Les travaux portuaires, le dragage, le renforcement de la capacité de la flotte et la coordination douanière autour de la mer Caspienne visent également à faciliter le transit. Bien que les progrès restent inégaux, les États participants mettent en place des itinéraires moins exposés aux pressions financières et maritimes exercées par l’Occident.

L’économie frontalière du Pakistan
L’économie frontalière de l’Iran avec le Pakistan illustre pourquoi ces corridors terrestres sont importants. Téhéran et Islamabad se sont fixé un objectif de 10 milliards de dollars de commerce annuel, soutenu par des horaires d’ouverture des postes-frontières prolongés, de nouveaux points de passage, des accords de troc et des négociations en vue d’un accord de libre-échange.

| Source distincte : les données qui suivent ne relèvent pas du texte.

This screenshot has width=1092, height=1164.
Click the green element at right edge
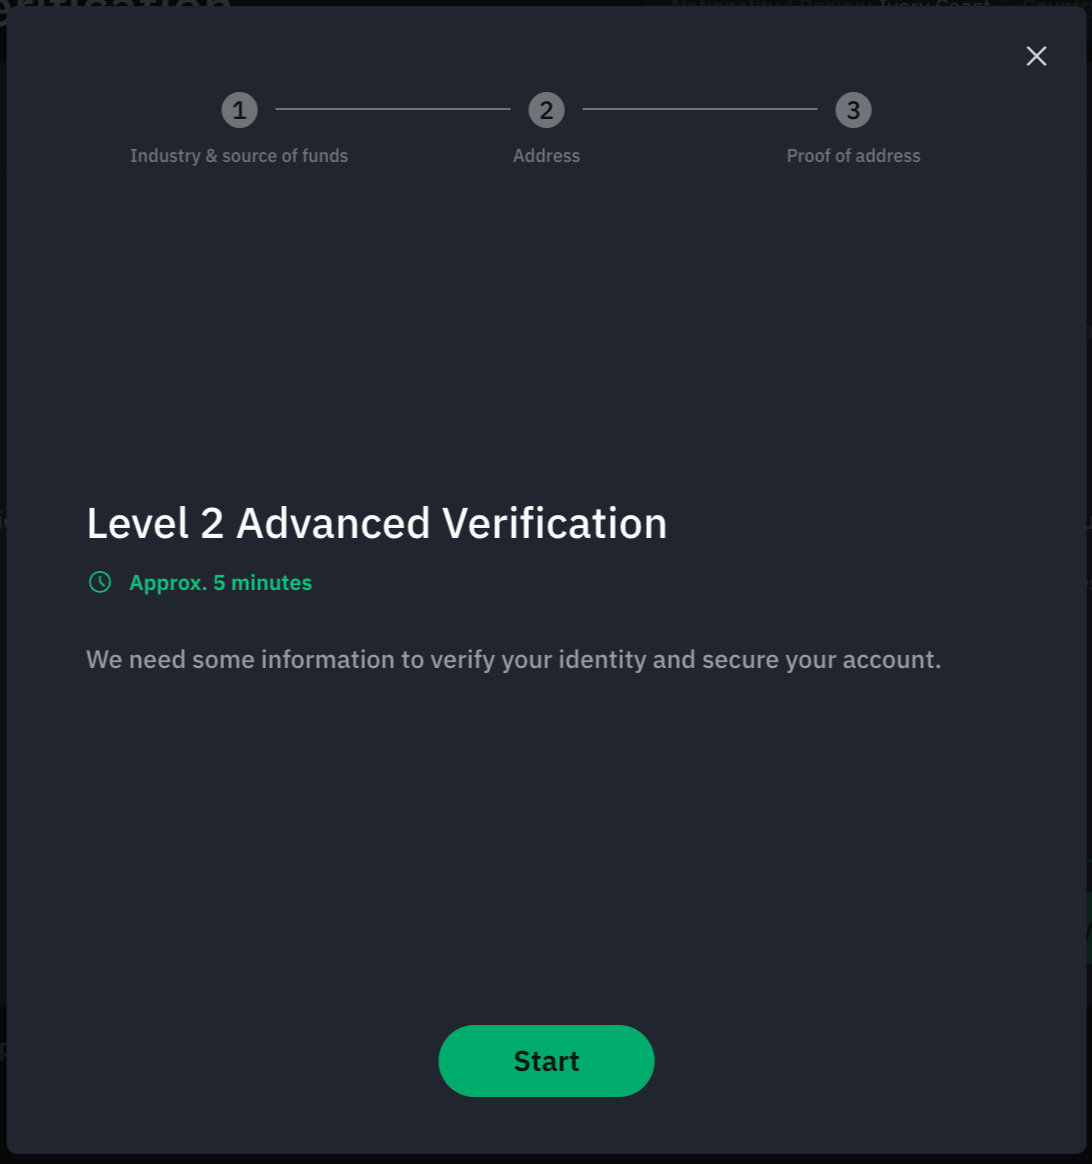(x=1089, y=928)
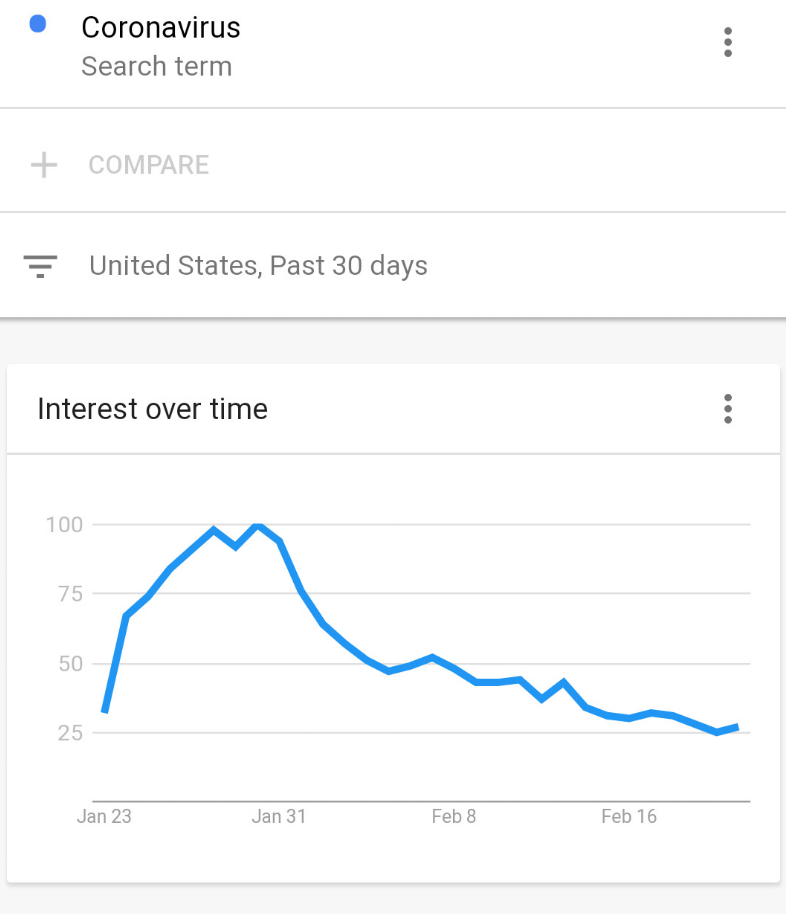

Pourtant, le commerce officiel reste bien en deçà de cet objectif, freiné par les sanctions, la faiblesse des circuits bancaires, les préoccupations sécuritaires et un taux de change favorisant les exportations énergétiques iraniennes.

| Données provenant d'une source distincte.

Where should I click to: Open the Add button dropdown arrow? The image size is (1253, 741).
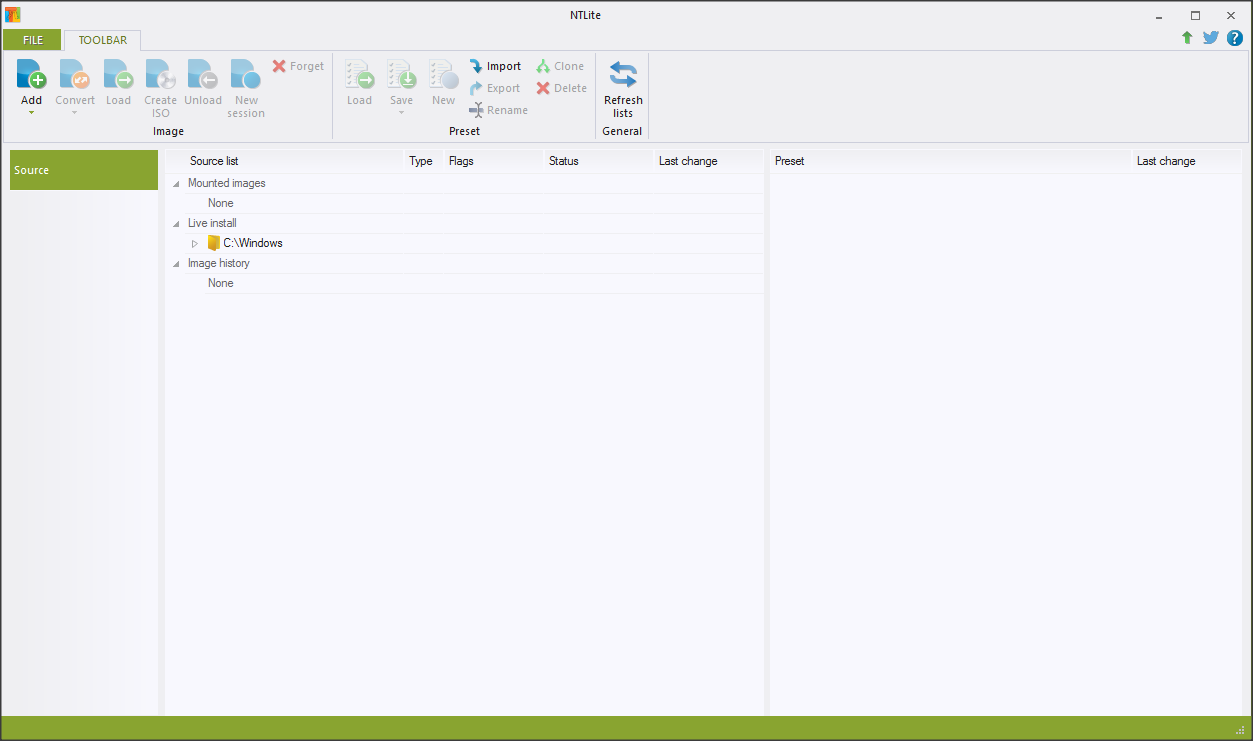[31, 113]
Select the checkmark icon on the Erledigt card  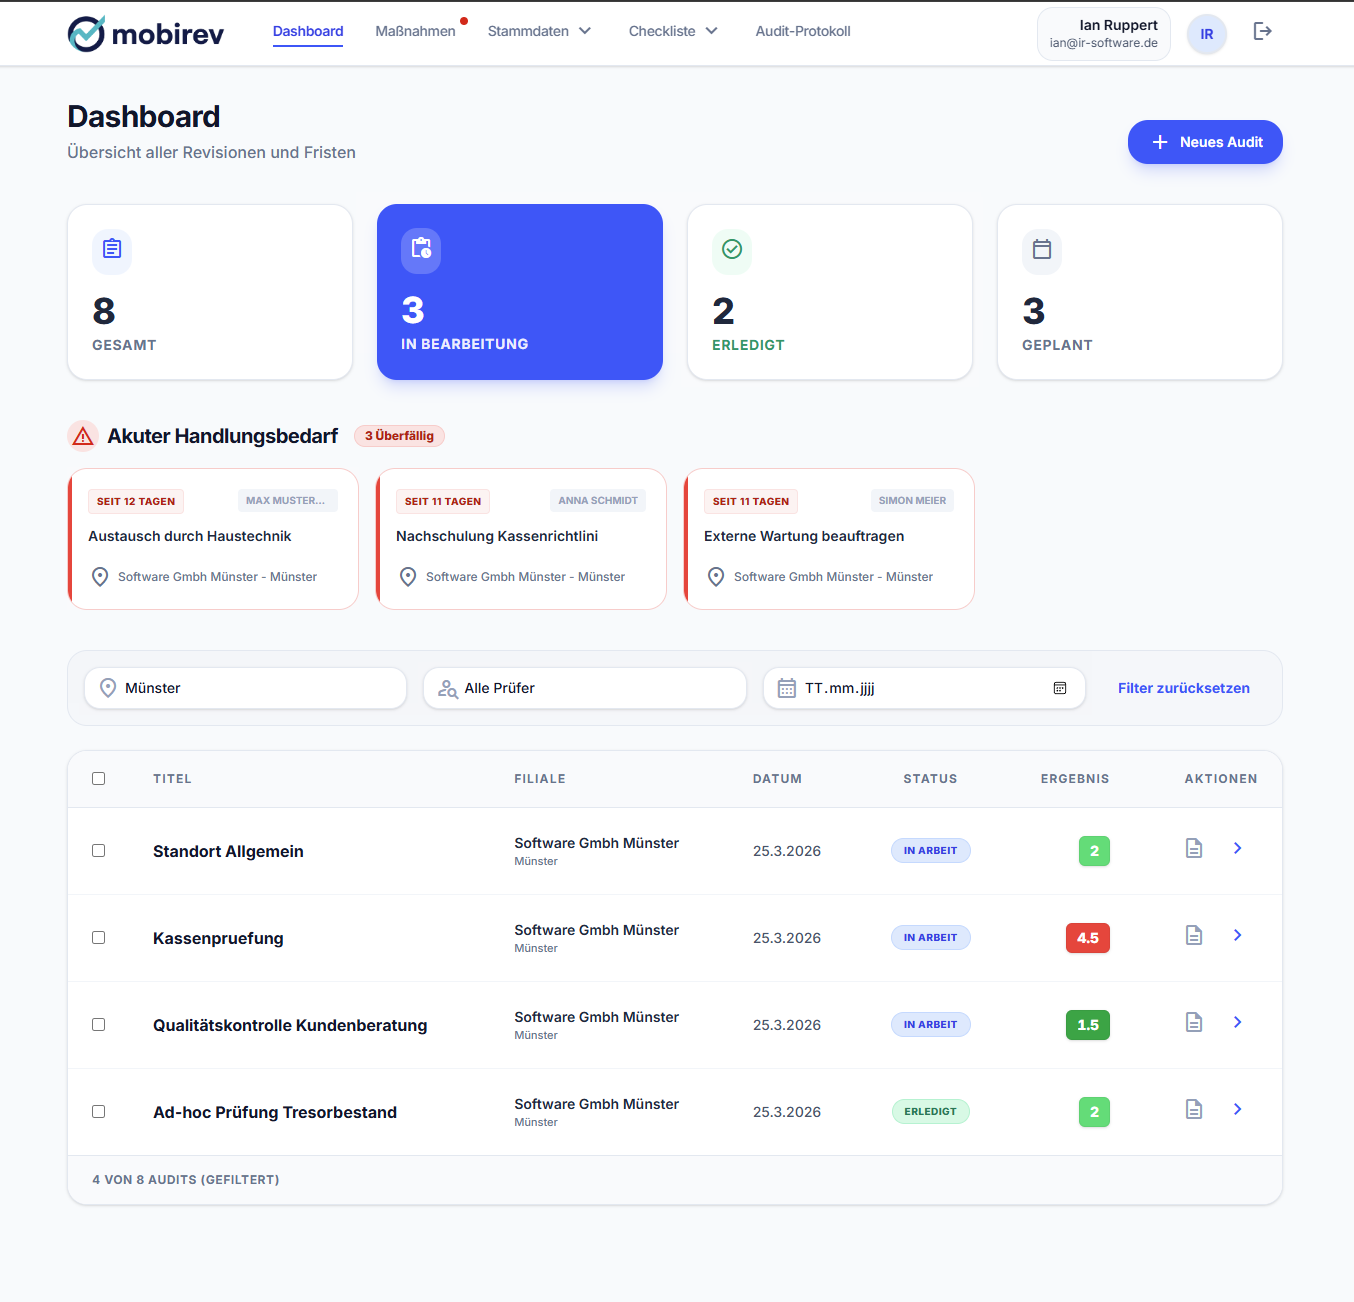point(731,251)
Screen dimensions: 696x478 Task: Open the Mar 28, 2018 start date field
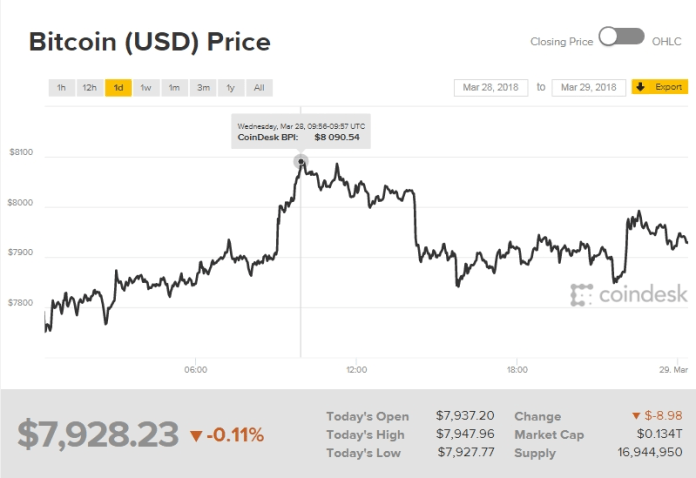click(490, 87)
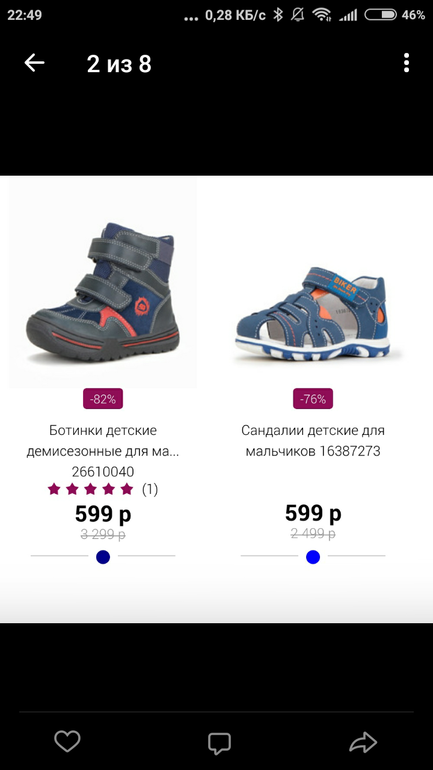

Le gaz de pétrole iranien, les carburants raffinés, les métaux et les produits agricoles dominent les flux enregistrés. Les exportations officielles du Pakistan sont bien plus modestes et ne prennent souvent pas en compte le troc et le commerce frontalier informel.
Cet écart a donné naissance à une économie parallèle le long de la frontière, longue d’environ 900 kilomètres, en particulier au Baloutchistan, où l’essence et le diesel iraniens bon marché sont acheminés par camionnettes, motos et petits bateaux. Ce commerce est illégal, mais il fait vivre des communautés qui disposent de peu d’autres sources de revenus. Y mettre fin sans mettre en place de canaux légaux pénaliserait les populations frontalières tout en ne contribuant guère à éliminer la demande qui alimente ce commerce.
Les conflits régionaux et les perturbations autour du golfe Persique ont accru l’importance de ces voies d’acheminement. Le Pakistan a ouvert six voies terrestres pour les marchandises à destination de l’Iran après le blocus, offrant ainsi aux commerçants des alternatives aux voies maritimes vulnérables.
C’est là que la ligne ferroviaire Chine-Iran prend toute son importance : en reliant la Chine à l’Iran via l’Asie centrale, et en pouvant potentiellement s’intégrer au Corridor économique Chine-Pakistan (CPEC), à la Turquie et aux marchés européens, elle offre à Téhéran une plus grande marge de manœuvre pour contourner les goulets d’étranglement maritimes et les circuits financiers soumis à des sanctions.
Pour le Pakistan, cette évolution renforce l’importance des points de passage de Taftan-Mirjaveh, Gabd-Rimdan, Mand-Pishin et de passages plus récents tels que Kohak-Cheedgi, en tant que liaisons entre la mer d’Oman, l’Iran, l’Asie centrale et les réseaux soutenus par la Chine.
La promesse d’intégration dépend toutefois de la capacité des gouvernements à faire passer le commerce de la contrebande et du troc improvisé vers des systèmes réglementés de douanes, de logistique et de règlement. Les voies ferrées ne suffisent pas à elles seules à y parvenir.
La profondeur stratégique intérieure de l’Iran
Prises ensemble, la BRI et l’INSTC modifient la position stratégique de l’Iran tant à court qu’à long terme. Pour l’instant, elles permettent d’accéder aux biens et matériaux nécessaires à la reconstruction et à la défense, tout en générant des revenus de transit alors que Washington tente de resserrer le siège économique. À terme, elles pourraient transformer la position géographique centrale de l’Iran en un levier durable à travers l’Eurasie.
Ce résultat n’est pas garanti. Les coûts de transport élevés, les liaisons ferroviaires inachevées, les écartements de voie incompatibles, les sanctions et la faiblesse des systèmes de règlement limitent encore ce que ces corridors peuvent acheminer. Pourtant, le blocus maritime a déjà modifié la donne.
La résilience de l’Iran dépendra de sa capacité à maintenir suffisamment de voies ouvertes pour empêcher toute flotte, sanction ou point d’étranglement d’isoler le pays.